Grid operators around the world are struggling to keep up. In some regions, new data center construction is being delayed or rejected because local power infrastructure simply cannot support the load. In others, operators are paying premium prices for energy during peak hours, directly cutting into the economics of AI development.
Throttling GPU performance by 30% is not just a financial inefficiency — it means AI models take longer to train, inference is slower, and the overall productivity of the entire AI industry is reduced by a factor that no one would accept if they fully accounted for it. Solving even a portion of that waste could have compounding effects across every organization running large-scale AI infrastructure.
What Comes Next for Niv-AI
The company is targeting deployment of an operational system in a handful of United States data centers as its next near-term milestone. That transition — from sensor deployment and data collection to an actively managed, AI-driven power optimization system — represents the critical proof point that investors and potential customers will be watching closely.
If the copilot model works at scale, the implications extend well beyond simple cost savings. Data centers that can manage power more precisely may be able to increase the density of GPUs they operate without requiring more grid capacity. That could meaningfully expand effective AI compute without requiring new physical infrastructure, a prospect that has obvious appeal in a market where construction timelines and power availability are already becoming bottlenecks.

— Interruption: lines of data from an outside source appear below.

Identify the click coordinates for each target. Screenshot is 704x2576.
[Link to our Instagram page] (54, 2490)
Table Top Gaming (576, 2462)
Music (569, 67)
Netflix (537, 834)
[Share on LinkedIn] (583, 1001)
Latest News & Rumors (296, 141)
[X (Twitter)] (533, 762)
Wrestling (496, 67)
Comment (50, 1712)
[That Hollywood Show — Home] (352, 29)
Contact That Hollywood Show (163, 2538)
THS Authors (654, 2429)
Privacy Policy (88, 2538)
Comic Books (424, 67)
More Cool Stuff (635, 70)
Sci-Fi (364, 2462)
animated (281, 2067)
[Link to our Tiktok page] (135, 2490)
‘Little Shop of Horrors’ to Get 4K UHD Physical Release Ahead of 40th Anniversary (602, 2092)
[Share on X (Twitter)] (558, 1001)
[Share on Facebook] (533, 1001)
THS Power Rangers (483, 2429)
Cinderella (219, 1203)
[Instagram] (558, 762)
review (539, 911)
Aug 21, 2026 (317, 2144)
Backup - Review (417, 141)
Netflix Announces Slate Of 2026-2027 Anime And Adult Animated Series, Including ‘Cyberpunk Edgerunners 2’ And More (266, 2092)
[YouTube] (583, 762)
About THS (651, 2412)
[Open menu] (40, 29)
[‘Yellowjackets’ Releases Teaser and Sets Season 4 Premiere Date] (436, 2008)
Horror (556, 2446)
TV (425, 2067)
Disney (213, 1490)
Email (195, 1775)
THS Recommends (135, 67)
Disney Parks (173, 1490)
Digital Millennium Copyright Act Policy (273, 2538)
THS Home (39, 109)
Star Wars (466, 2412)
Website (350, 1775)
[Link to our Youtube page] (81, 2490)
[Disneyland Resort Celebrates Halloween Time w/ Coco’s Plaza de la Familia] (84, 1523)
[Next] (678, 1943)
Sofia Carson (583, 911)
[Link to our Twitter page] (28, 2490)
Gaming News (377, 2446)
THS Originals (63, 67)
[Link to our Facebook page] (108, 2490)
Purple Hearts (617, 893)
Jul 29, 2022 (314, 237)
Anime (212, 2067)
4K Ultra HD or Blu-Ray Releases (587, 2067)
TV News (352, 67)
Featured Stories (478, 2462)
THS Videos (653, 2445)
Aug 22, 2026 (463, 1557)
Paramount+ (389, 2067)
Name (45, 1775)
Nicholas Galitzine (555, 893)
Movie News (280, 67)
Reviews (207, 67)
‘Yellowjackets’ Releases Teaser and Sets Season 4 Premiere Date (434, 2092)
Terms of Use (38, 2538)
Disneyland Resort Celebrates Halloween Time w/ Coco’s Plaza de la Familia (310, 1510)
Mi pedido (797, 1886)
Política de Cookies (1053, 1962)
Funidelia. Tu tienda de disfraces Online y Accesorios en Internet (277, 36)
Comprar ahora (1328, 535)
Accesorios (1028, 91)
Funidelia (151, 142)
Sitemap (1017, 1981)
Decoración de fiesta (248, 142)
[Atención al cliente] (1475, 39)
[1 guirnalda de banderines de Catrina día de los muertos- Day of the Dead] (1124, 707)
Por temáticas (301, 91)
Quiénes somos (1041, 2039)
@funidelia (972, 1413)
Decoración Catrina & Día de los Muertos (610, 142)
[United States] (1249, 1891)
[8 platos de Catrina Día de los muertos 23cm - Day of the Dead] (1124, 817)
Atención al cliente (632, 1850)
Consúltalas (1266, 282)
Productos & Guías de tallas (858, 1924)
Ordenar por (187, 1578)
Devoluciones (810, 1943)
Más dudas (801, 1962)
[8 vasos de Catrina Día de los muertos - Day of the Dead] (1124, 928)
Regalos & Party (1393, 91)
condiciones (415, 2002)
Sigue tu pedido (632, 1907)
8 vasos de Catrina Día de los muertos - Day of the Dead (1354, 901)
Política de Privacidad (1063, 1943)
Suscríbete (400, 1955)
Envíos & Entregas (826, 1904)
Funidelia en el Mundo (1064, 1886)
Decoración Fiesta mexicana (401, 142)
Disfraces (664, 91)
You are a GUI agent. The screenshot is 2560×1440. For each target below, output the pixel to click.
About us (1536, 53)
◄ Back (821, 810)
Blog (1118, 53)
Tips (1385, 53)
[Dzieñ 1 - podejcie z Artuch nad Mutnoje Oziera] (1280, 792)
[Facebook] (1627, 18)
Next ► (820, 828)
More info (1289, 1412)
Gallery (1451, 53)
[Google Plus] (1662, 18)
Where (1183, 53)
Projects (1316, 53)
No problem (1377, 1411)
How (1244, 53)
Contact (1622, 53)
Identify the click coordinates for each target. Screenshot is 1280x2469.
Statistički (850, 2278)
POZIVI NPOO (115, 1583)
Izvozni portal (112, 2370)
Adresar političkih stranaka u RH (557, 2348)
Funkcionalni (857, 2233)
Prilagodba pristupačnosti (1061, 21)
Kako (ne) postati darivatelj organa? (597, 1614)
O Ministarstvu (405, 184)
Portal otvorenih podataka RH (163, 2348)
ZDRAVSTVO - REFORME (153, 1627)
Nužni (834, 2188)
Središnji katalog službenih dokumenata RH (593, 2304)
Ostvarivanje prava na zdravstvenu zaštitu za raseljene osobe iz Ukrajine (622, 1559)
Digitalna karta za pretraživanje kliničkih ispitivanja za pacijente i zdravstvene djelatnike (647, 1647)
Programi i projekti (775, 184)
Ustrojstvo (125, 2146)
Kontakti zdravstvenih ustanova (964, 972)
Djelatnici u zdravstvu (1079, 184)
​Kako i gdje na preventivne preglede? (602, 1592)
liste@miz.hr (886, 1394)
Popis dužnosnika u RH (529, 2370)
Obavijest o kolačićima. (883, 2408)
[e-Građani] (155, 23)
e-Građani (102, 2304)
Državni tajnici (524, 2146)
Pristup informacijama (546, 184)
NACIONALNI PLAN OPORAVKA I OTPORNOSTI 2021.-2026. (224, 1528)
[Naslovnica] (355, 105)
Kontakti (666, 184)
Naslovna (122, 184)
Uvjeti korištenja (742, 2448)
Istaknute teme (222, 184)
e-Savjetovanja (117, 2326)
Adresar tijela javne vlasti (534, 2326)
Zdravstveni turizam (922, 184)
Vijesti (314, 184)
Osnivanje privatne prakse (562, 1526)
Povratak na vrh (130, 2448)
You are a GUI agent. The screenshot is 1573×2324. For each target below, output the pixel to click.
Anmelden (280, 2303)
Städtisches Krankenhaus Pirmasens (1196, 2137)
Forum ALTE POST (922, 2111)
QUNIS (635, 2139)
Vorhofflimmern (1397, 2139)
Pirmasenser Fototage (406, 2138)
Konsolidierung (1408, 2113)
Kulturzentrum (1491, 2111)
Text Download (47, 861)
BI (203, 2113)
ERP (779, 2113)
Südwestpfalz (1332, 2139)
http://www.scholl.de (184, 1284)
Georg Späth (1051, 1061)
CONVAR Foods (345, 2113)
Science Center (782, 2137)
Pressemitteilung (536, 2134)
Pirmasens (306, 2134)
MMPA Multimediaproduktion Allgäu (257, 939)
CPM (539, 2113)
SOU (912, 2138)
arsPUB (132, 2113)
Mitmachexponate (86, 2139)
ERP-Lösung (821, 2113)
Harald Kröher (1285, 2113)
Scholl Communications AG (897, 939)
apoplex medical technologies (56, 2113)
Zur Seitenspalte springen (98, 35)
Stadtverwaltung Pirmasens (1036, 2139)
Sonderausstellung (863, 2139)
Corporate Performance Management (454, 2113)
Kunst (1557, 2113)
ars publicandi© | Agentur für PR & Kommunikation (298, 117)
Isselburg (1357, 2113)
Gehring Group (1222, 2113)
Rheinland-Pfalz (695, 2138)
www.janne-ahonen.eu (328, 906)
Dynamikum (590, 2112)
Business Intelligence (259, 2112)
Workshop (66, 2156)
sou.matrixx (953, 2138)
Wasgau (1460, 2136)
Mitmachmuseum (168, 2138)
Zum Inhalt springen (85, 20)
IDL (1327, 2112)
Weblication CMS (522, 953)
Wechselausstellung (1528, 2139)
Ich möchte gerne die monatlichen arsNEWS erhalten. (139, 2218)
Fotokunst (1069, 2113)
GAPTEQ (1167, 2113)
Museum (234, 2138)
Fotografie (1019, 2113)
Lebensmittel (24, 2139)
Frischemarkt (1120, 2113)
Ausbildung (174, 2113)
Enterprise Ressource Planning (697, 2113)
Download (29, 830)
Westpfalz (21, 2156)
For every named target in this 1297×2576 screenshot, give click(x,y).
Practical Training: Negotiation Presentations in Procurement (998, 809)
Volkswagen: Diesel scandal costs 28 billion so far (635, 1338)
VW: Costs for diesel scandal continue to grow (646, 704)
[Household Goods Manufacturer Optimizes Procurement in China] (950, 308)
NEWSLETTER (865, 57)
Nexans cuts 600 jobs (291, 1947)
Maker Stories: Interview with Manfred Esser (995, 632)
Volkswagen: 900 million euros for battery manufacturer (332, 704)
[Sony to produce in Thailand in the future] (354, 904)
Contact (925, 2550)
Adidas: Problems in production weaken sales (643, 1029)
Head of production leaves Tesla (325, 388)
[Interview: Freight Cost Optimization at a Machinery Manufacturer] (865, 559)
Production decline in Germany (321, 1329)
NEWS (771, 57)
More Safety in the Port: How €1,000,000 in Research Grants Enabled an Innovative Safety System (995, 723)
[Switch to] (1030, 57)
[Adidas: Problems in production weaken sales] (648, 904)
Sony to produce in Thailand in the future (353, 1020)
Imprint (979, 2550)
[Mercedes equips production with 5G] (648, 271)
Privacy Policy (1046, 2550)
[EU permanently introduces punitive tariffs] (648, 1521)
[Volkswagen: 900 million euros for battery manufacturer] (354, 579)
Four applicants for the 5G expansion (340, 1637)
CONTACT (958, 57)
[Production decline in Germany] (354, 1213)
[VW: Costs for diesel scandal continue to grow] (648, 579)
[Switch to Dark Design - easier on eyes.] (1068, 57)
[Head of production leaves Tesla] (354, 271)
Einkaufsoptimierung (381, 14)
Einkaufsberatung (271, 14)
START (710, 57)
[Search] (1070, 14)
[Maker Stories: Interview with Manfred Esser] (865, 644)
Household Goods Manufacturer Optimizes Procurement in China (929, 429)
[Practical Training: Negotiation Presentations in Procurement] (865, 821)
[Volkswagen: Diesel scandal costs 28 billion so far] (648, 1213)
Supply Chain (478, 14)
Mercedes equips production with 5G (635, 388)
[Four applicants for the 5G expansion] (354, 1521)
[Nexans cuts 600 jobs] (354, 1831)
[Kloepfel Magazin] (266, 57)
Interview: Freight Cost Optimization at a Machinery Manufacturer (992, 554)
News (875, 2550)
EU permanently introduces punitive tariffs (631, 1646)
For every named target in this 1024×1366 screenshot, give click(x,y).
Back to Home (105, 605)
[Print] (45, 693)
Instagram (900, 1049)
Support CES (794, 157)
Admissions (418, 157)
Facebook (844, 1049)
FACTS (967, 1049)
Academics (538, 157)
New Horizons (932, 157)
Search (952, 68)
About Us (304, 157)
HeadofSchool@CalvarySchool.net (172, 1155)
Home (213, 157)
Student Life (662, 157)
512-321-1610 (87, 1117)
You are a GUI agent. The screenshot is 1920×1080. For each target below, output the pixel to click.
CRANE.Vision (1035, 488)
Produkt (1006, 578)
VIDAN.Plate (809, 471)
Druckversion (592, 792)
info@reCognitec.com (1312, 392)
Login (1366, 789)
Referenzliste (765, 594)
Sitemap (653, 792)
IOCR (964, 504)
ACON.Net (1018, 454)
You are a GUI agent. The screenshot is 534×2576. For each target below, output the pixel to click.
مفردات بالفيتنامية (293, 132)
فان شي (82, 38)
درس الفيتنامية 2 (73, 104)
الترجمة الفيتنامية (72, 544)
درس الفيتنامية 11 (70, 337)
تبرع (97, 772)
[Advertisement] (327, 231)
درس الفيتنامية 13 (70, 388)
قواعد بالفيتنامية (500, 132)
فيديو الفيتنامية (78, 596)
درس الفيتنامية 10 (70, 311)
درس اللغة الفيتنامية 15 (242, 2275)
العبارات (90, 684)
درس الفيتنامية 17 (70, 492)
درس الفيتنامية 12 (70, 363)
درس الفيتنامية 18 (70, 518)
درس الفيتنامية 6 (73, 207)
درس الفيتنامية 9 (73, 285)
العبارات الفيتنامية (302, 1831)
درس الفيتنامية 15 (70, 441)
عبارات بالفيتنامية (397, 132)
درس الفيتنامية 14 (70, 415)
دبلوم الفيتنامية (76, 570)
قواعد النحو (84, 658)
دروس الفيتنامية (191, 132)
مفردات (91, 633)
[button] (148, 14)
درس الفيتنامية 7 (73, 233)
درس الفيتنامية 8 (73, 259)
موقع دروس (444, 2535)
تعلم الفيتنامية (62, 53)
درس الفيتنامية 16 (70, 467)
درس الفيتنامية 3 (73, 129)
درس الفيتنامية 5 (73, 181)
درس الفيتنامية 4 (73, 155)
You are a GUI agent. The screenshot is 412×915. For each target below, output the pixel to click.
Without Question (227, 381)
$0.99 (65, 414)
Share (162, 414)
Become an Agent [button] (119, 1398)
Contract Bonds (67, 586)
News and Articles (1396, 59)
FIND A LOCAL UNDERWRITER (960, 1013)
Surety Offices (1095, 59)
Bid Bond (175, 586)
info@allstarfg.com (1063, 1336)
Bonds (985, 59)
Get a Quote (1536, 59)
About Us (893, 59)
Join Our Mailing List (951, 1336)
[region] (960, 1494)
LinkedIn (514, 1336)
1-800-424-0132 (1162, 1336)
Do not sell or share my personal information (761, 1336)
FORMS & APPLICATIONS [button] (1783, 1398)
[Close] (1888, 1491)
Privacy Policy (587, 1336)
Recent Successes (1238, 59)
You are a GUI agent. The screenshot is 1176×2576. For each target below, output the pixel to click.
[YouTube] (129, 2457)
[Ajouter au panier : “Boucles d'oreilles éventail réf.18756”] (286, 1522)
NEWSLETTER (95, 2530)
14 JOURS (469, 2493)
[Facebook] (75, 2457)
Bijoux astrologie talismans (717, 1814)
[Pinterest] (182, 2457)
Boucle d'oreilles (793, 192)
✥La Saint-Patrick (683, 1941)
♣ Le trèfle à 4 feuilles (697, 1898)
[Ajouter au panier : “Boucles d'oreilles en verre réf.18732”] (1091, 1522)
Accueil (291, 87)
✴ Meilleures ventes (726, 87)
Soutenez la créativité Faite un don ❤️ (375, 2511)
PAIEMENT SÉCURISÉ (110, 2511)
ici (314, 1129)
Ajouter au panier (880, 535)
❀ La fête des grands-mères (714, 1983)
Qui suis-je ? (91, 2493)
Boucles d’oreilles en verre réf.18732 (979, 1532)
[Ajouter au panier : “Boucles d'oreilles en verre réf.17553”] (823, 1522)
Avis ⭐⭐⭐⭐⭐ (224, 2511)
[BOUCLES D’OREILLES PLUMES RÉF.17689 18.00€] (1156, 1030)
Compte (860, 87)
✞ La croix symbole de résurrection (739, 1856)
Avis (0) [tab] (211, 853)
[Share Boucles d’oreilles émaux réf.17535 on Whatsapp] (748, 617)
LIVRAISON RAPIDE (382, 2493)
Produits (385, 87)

The startup is still in its earliest stages, and the path from sensor data to a production-grade AI power management system is long. But the problem Niv-AI is solving is real, the cost of not solving it is measurable, and the team has the backing and the technical foundation to take a serious run at it. In an industry accustomed to betting on the next chip generation, a company betting on how to actually use the chips you already have is a genuinely different kind of bet — and one that the AI infrastructure world increasingly needs someone to win.